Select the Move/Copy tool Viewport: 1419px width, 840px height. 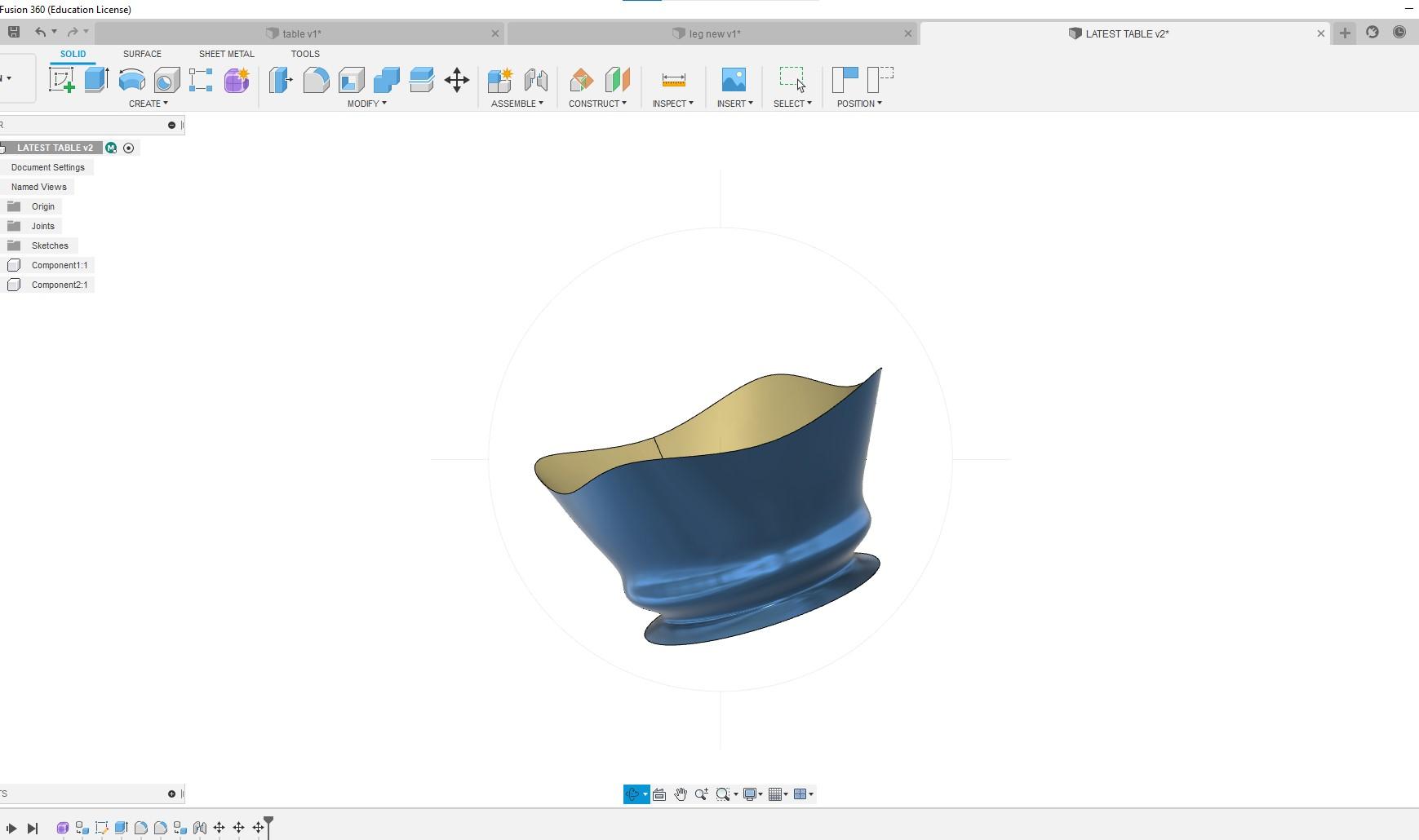(455, 79)
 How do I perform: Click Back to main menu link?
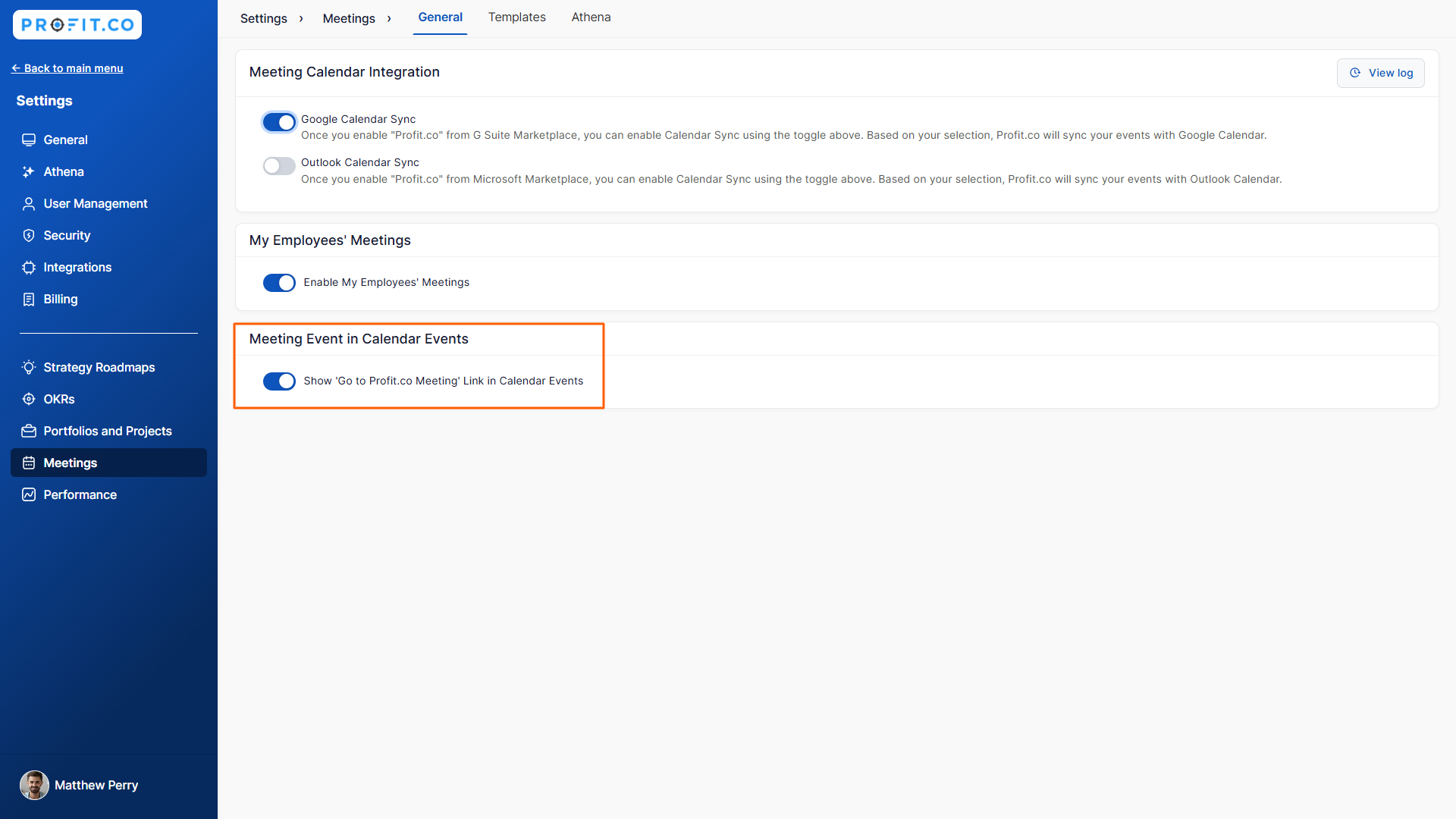pyautogui.click(x=67, y=68)
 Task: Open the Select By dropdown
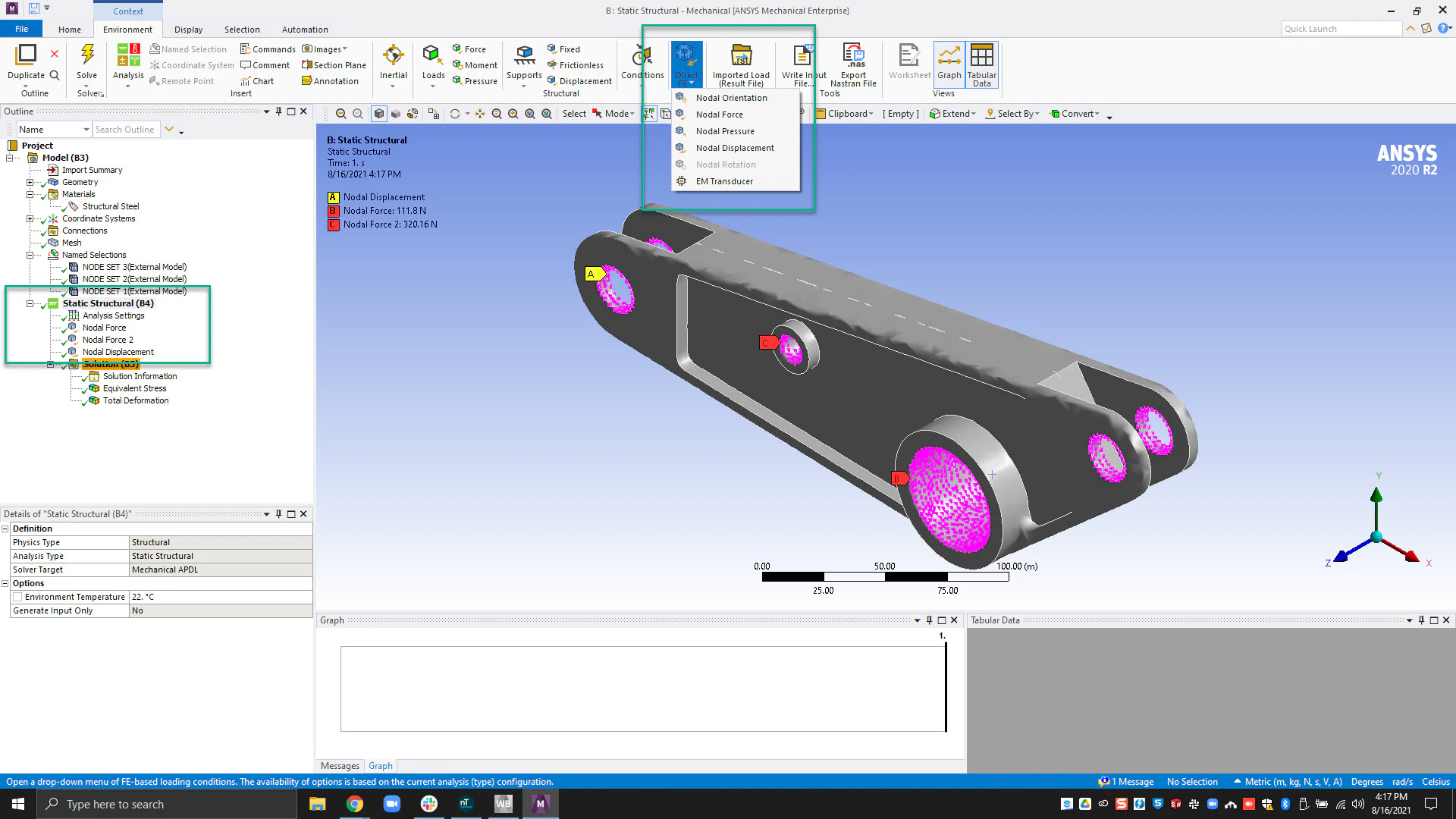point(1012,113)

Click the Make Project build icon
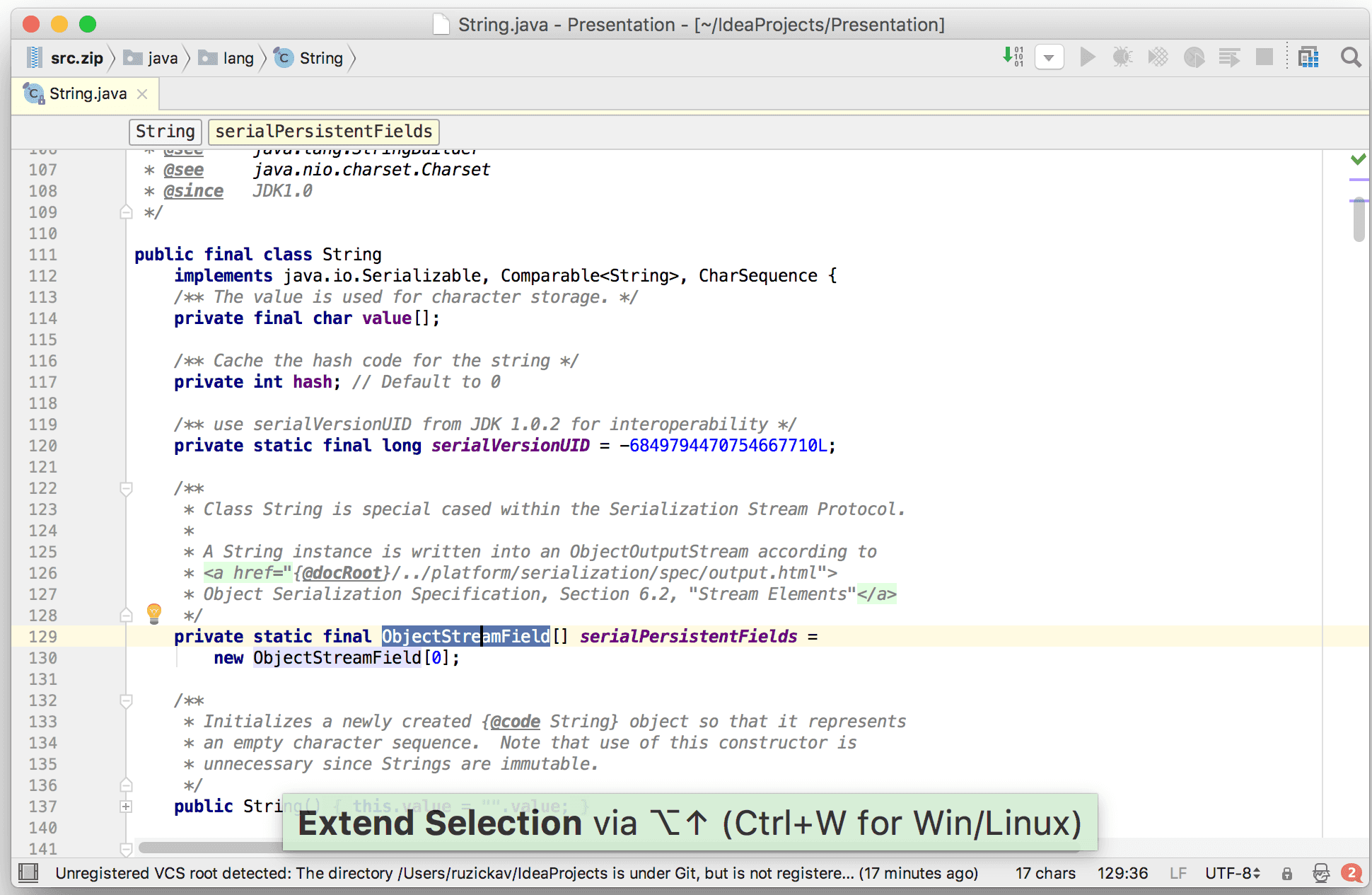pos(1013,57)
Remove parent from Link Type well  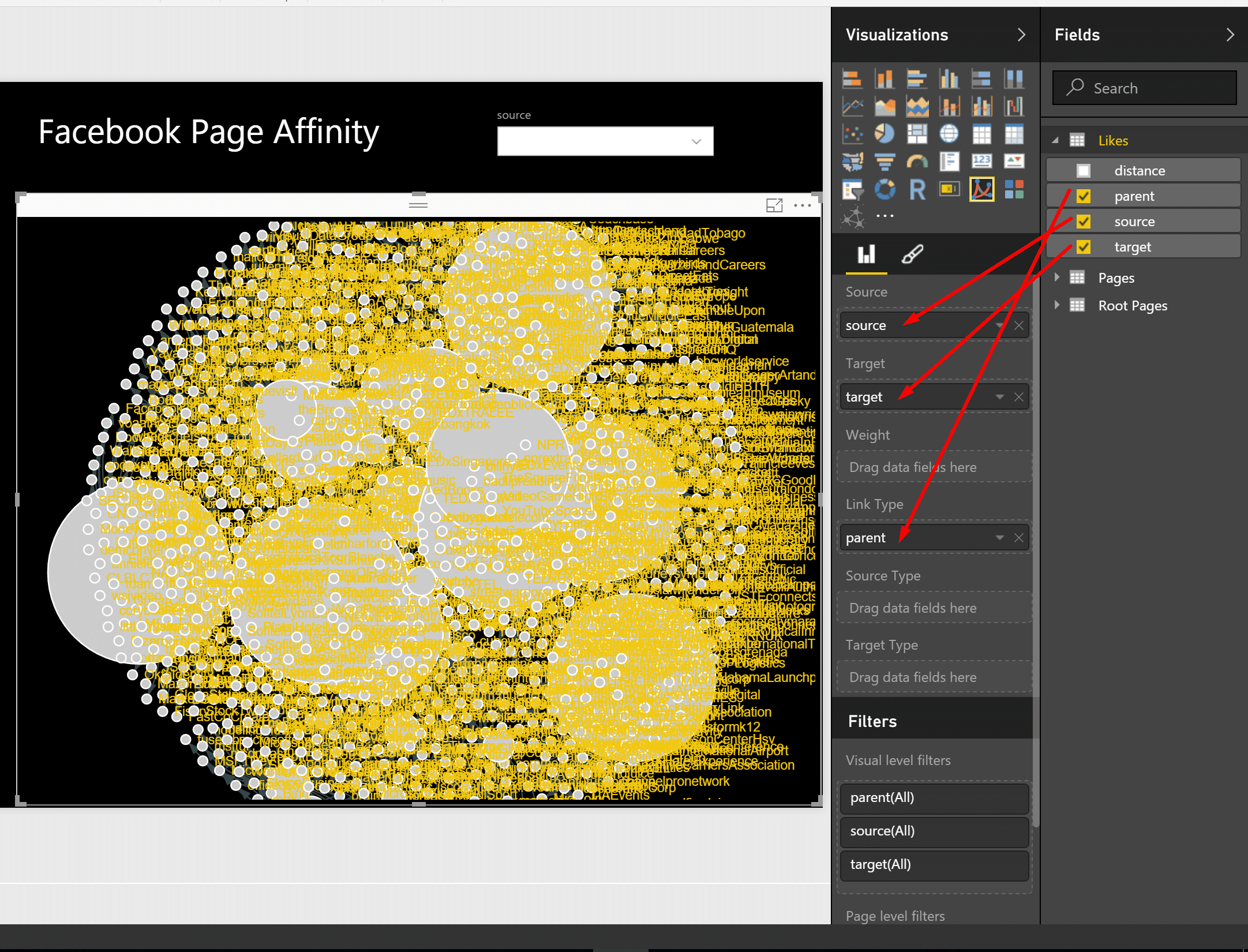tap(1019, 538)
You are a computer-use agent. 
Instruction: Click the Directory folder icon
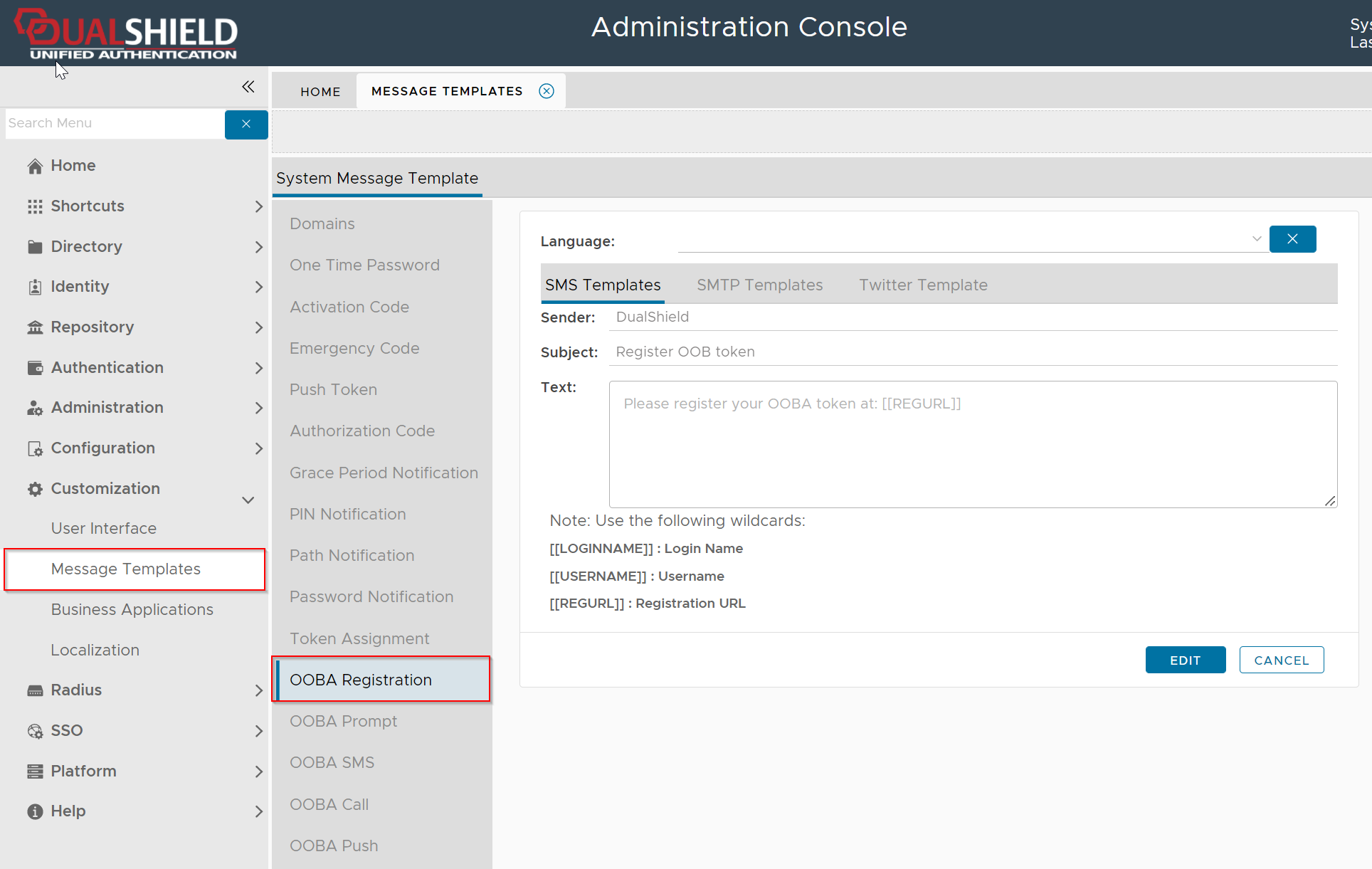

◇ ◇ ◇ ◇ ◇

HOW TO COMPLETE THIS TASK => All lines from the one containing "You are a computer-use agent." through the final line of the records are to be retyped exactly; no other lines and no pictures are to be included.

TASK OUTPUT =>
You are a computer-use agent. 
Instruction: Click the Directory folder icon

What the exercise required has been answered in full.